Les australiens suivent, depuis 2012, une cohorte longitudinale de plus de 19 000 personnes dont la majorité sont citoyens australiens de plus de 70 ans, et une partie est américaine de plus de 65 ans. Cette cohorte, appelée ASPREE, est destinée à évaluer sur le long terme l’évolution de santé de la population, et notamment sa dégradation avec l’âge. Quels enseignements peut-on en tirer ?
Les personnes enrôlées dans la cohorte sont toutes sans pathologie cardio vasculaire, sans déficit cognitif, ni problème de santé majeur.
Elle fait suite à une autre, créée en 1996 pour l’étude longitudinale de la santé des femmes nées entre 1921 et 1926. Une sous cohorte issue de ASPREE et appelée ALSOP se destine plus particulièrement à l’analyse des dimensions médicales et sociales associées à l’entrée dans la pathologie de ces citoyens et leur suivi sur le grand âge.

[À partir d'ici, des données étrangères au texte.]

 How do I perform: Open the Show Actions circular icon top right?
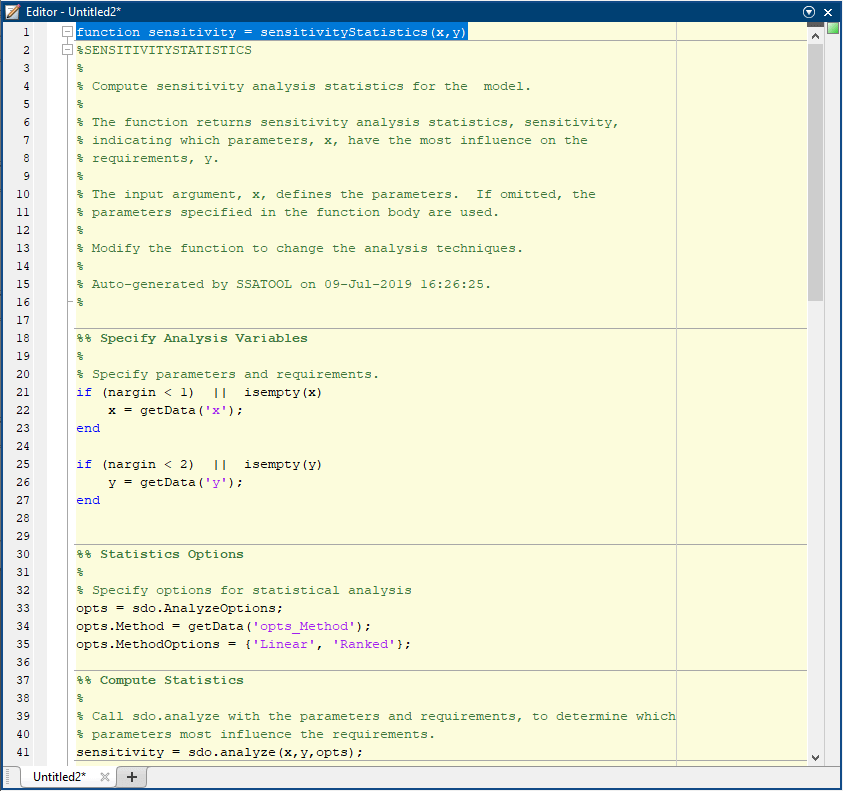[x=809, y=12]
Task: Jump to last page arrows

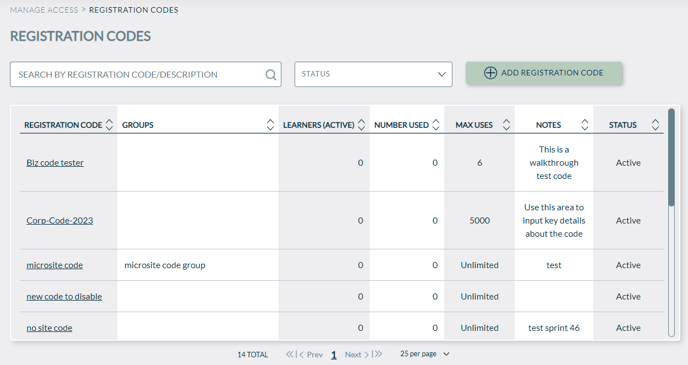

Les résultats originaux de cet essai longitudinal multicentrique ASPREE, menée dans 50 sites en Australie et aux États-Unis, sont une source d'information très importante sur les personnes âgées en bonne santé (Mc Neil, 2019), une des meilleures au monde disponible à ce jour.
L’analyse de la cohorte (Neumann, 2022) comble une lacune sur le cheminement de santé des personnes vieillissantes en bonne santé de 70 ans ou plus (a) vers des états pathologiques intermédiaires (événements cancéreux, accidents vasculaires cérébraux, événements cardiaques, incapacités physique, démences) (b) puis vers le décès.
Globalement, Neumann (2022) montre qu'après un suivi médian de 4,7 ans (3·6–5·7), 80,6% (soit 15 398) des 19 114 participants (âge médian 74 ans [IQR 71· 6–77·7]) n'avaient pas encore fait de transition vers aucun état pathologique.
Dans le détail, 90,3 % des hommes de 75 ans restaient en bonne santé pendant encore 4,4 années. Et même 84,7 % des hommes de 85 ans restaient en moyenne en bonne santé pendant encore 3,89 ans.
Pour les femmes, les pourcentages sont encore plus élevés. 93,3 % des femmes de 75 ans restaient en bonne santé pendant 4,6 ans et 88 % des femmes de 85 ans restaient en bonne santé pendant 4,2 ans. Ce résultat est même inhabituel car les études antérieures ont plutôt suggéré que les femmes ont tendance à vivre avec des périodes d'invalidité plus longues que les hommes. Il pourrait s’agir d’un biais de survivant sain, probablement dû aux critères d'entrée dans l'étude.
À partir d'un état de santé initial, le taux de transition le plus élevé se fait vers le cancer, suivi de l'invalidité ou de la démence, puis des événements cardiaques, des accidents vasculaires cérébraux et du décès.
Le taux de transition d'un état sain à un cancer est significativement plus faible chez les femmes que chez les hommes (risque relatif 0,59). Le taux de transition du cancer au décès est le plus élevé, suivi du taux de transition au décès par accident vasculaire cérébral et événements cardiaques.
Les 1 849 participants chez qui on a diagnostiqué un cancer incident, représentent finalement 27,1 % des décédés de la cohorte totale. Ce résultat contraste avec les registres de décès qui suggèrent que les décès par cancer ne représentent environ que 15 % des décès dans le monde.
Rappelons que classiquement, les principales causes de décès dans le monde comprennent les cardiopathies ischémiques, les maladies cérébro-vasculaires, les cancers de la trachée, des bronches et du poumon, le diabète, les maladies obstructives broncho-pulmonaires et les infections des voies respiratoires inférieures, une situation qui ne devrait pas changer avant au moins 2030.
Une invalidité ou une démence est survenue chez 4,8 % des participants, et les accidents vasculaires cérébraux et les événements cardiaques ont été les principales causes de transition vers l'invalidité ou la démence. Les événements cardiaques et les accidents vasculaires cérébraux représentaient moins de 5 % des événements enregistrés et représentaient 12,1 % des décès dans cette cohorte d'étude. Ce faible taux contraste avec la forte mortalité par cancers.
Ces résultat sur cette cohorte, bien résumés par plusieurs articles récemment publiés dans le Lancet (Michel 2022, Neumann, 2022) nous confirment l’amélioration globale de la qualité de vie et du vivre en bonne condition de la population des pays riches dans cette longue période de vieillissement qui s’étale maintenant sur plus de 25 ans.
Elle nous apprend aussi les modalités d’entrées dans les pathologies et les types de pathologies concernées ainsi que leur incidence sociale, notamment vers la dépendance, et nous donne des outils de prospective pour ajuster le système de santé à ce que nous allons massivement observer aux alentours des années 2030 et suivantes (Mathers 2020).